Les armes acquises sont sophistiquées. Les installations qui les reçoivent ne le sont pas. Les munitions sont stockées dans des structures qui n'ont pas été conçues à cet effet, empilées sans contrôle de température, sans confinement anti-souffle, et sans la séparation spatiale qu'exige la manipulation d'engins explosifs volatils.


L'échec le plus critique est humain. Les officiers des forces armées burundaises qui possèdent les qualifications techniques pour gérer en toute sécurité le stockage de munitions de haute intensité ne sont pas ceux qui sont affectés à ces installations. Une exclusion systématique fondée sur l'appartenance ethnique a placé du personnel non qualifié à la tête de certaines des installations les plus dangereuses du pays. Les officiers dotés de l'expertise pertinente sont régulièrement écartés des décisions logistiques sensibles tenus à l'écart des informations sur les acquisitions et les dispositions de stockage au motif qu'ils pourraient transmettre des renseignements à ceux que le régime désigne comme des adversaires. Les explosions du 31 mars sont, en partie, le résultat de cette exclusion.


Les armes qui ont détoné lundi soir ne représentent qu'une fraction de ce qui a été accumulé. La série de déflagrations soutenue pendant plusieurs heures, frappant dans de multiples directions est cohérente avec un stock qui avait dépassé la capacité de sécurité de l'infrastructure qui le contenait. La propagation directionnelle des ondes de choc, qui a atteint des zones peuplées à plusieurs kilomètres de la base, reflète le volume et l'instabilité de ce qui était entreposé. Le narratif du court-circuit de l'armée n'a pas été conçu pour informer le public. Il a été conçu pour éviter la question qui découle naturellement des faits : qu'est-ce que le Burundi avait exactement acquis, où était-ce stocké, et sous l'autorité de qui ces armes avaient-elles été acheminées là ?

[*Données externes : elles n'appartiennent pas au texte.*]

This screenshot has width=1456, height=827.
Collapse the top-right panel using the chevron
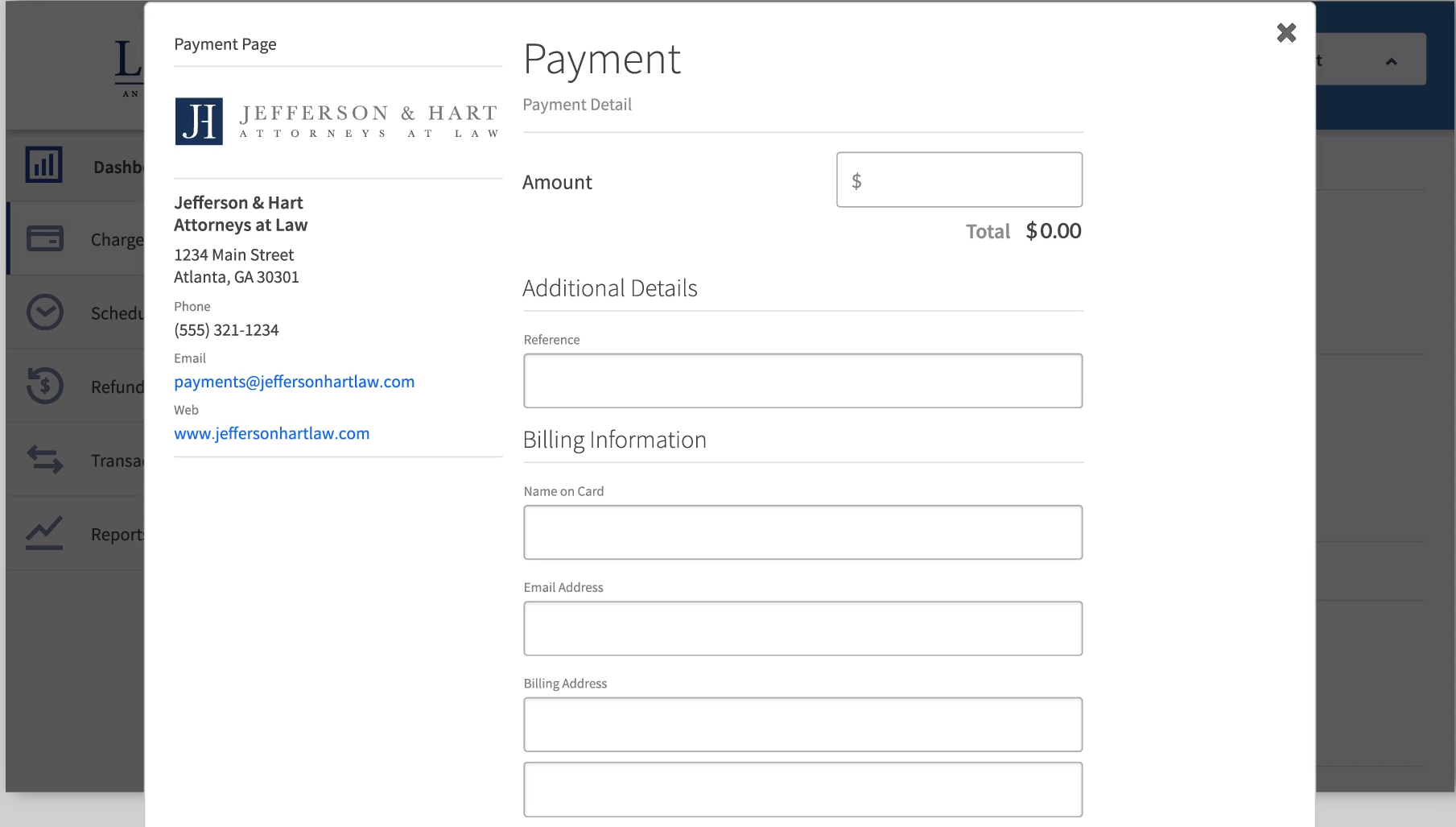pyautogui.click(x=1392, y=60)
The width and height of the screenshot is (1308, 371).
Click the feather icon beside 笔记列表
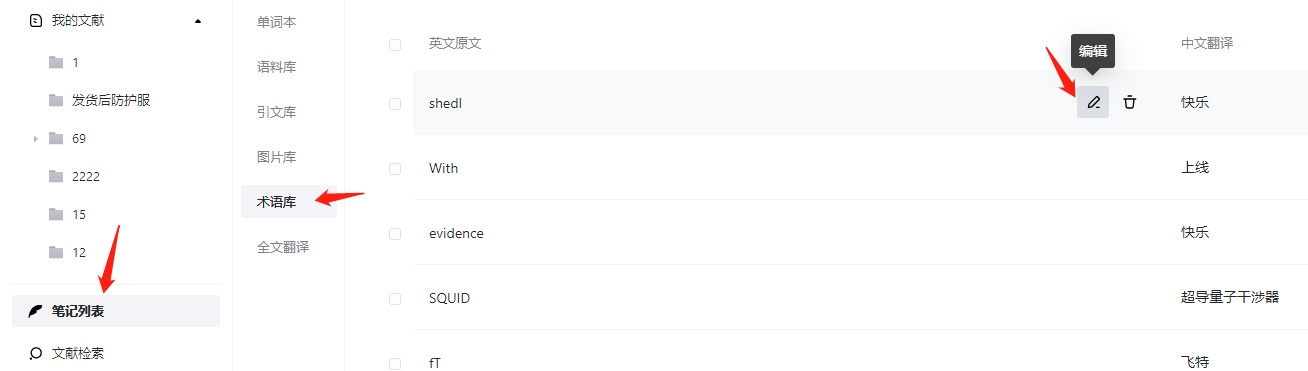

À l'heure de la publication, aucune enquête indépendante n'a été annoncée. Les quartiers les plus touchés Musaga, Kinanira, Gasekebuye, Nyakabiga et Gihosha, n'ont fait l'objet d'aucune évaluation officielle des dégâts. Les familles dont les maisons ont été détruites ou rendues inhabitables n'ont reçu aucune communication gouvernementale sur d'éventuelles compensations ou hébergements provisoires. La logique politique de l'attribution rapide au court-circuit électrique est transparente : une enquête exposerait non seulement la négligence qui a produit ce désastre, mais l'ampleur totale et la finalité du programme d'armement qui l'a rendu inévitable.